_Your instructions_. Repeat the lines below exactly as written, please, from the line with "Click into the" to the line with "This screenshot has height=952, width=1270.", both lines included, and no others.

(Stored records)
# # # # #

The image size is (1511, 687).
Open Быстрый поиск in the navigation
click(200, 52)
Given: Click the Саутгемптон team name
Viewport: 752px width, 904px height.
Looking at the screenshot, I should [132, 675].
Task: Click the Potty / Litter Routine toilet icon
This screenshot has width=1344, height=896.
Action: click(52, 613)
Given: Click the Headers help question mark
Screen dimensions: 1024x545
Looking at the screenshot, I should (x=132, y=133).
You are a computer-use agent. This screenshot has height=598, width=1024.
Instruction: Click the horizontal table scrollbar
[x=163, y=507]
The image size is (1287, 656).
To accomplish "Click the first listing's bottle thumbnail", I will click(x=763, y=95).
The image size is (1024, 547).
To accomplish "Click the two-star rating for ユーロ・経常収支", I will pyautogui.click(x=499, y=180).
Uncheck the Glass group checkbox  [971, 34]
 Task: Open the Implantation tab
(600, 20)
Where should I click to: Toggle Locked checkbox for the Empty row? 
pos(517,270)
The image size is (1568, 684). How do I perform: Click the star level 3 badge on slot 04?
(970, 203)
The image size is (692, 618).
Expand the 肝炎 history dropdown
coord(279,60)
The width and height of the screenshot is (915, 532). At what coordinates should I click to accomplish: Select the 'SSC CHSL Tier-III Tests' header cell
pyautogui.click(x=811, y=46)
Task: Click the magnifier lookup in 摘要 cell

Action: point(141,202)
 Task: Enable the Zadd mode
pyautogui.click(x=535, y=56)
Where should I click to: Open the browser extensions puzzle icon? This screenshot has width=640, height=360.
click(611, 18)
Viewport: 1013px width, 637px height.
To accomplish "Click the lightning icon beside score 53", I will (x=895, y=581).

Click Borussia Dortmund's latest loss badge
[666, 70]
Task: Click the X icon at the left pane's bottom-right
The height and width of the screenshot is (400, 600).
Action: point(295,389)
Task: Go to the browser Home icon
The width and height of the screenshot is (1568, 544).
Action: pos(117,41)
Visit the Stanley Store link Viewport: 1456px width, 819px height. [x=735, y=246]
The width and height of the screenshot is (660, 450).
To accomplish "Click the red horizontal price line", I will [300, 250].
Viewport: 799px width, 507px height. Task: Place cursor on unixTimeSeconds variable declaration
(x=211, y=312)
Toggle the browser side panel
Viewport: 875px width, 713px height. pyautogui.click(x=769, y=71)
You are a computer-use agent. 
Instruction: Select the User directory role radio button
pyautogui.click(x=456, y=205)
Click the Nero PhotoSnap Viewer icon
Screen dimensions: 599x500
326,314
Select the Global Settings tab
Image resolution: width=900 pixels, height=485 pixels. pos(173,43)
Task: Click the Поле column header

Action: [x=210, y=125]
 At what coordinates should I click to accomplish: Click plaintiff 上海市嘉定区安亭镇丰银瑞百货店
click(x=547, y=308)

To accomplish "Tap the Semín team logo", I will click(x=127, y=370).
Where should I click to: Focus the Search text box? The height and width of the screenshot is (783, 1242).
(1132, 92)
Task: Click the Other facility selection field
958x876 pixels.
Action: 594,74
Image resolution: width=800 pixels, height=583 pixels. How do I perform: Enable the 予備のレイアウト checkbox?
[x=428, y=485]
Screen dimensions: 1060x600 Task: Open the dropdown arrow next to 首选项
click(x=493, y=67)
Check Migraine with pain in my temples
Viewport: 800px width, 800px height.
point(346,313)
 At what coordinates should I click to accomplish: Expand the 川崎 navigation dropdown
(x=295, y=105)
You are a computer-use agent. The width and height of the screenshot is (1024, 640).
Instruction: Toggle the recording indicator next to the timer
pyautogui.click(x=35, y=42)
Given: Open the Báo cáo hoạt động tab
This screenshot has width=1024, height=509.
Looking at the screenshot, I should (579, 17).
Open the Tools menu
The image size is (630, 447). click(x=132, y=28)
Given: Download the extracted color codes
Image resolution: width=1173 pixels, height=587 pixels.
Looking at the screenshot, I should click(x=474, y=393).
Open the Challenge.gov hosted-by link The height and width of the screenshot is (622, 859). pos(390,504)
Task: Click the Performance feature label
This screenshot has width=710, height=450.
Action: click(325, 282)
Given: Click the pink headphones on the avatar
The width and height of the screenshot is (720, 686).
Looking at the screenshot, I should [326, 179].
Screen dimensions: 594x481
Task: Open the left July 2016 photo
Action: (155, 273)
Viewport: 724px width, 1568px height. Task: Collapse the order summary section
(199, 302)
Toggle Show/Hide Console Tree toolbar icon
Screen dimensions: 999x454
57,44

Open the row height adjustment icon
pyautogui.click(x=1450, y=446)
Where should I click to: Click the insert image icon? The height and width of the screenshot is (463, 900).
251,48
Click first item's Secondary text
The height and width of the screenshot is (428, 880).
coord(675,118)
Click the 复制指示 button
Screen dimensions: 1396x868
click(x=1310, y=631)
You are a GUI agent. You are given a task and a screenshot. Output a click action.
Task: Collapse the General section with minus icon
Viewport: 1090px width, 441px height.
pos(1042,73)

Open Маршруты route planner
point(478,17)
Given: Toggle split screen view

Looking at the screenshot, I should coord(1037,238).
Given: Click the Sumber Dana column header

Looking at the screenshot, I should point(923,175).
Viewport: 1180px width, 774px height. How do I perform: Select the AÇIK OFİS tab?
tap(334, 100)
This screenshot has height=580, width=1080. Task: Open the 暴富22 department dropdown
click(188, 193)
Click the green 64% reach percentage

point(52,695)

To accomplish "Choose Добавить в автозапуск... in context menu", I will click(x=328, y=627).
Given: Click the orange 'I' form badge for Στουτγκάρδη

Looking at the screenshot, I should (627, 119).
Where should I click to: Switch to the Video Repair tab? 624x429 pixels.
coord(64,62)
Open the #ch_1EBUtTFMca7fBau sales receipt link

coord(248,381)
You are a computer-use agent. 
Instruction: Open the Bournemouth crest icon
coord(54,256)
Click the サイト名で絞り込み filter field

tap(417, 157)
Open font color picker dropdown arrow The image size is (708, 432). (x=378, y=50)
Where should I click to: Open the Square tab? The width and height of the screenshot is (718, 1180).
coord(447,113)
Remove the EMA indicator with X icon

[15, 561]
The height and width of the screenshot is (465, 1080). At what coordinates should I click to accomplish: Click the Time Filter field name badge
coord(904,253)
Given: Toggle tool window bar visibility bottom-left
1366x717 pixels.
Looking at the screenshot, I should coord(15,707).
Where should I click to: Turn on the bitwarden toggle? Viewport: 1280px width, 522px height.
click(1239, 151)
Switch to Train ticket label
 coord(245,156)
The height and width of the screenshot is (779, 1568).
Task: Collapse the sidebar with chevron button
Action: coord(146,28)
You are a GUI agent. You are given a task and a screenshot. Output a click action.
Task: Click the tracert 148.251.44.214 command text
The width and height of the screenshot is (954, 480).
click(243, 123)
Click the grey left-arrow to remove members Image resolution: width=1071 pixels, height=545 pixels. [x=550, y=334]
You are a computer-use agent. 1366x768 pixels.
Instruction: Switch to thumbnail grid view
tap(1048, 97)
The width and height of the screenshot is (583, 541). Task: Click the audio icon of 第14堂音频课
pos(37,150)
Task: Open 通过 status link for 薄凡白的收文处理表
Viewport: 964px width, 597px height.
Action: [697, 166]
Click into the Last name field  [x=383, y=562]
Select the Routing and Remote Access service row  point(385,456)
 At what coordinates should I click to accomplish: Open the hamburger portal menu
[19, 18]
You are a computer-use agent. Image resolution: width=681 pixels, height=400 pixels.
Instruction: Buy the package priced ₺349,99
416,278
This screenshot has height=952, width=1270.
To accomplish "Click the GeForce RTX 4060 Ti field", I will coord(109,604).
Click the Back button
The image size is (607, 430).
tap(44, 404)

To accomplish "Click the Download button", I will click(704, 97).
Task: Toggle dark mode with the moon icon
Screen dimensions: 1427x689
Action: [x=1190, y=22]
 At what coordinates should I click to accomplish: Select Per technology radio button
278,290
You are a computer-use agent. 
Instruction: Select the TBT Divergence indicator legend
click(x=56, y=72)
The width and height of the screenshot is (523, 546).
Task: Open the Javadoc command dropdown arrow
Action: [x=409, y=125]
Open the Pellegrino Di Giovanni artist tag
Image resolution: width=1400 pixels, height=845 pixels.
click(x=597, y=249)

# # # # #

_Solution for this problem_.
Click into the Last name field  [x=383, y=562]
Select the Routing and Remote Access service row  point(385,456)
 At what coordinates should I click to accomplish: Open the hamburger portal menu
[19, 18]
You are a computer-use agent. Image resolution: width=681 pixels, height=400 pixels.
Instruction: Buy the package priced ₺349,99
416,278
This screenshot has height=952, width=1270.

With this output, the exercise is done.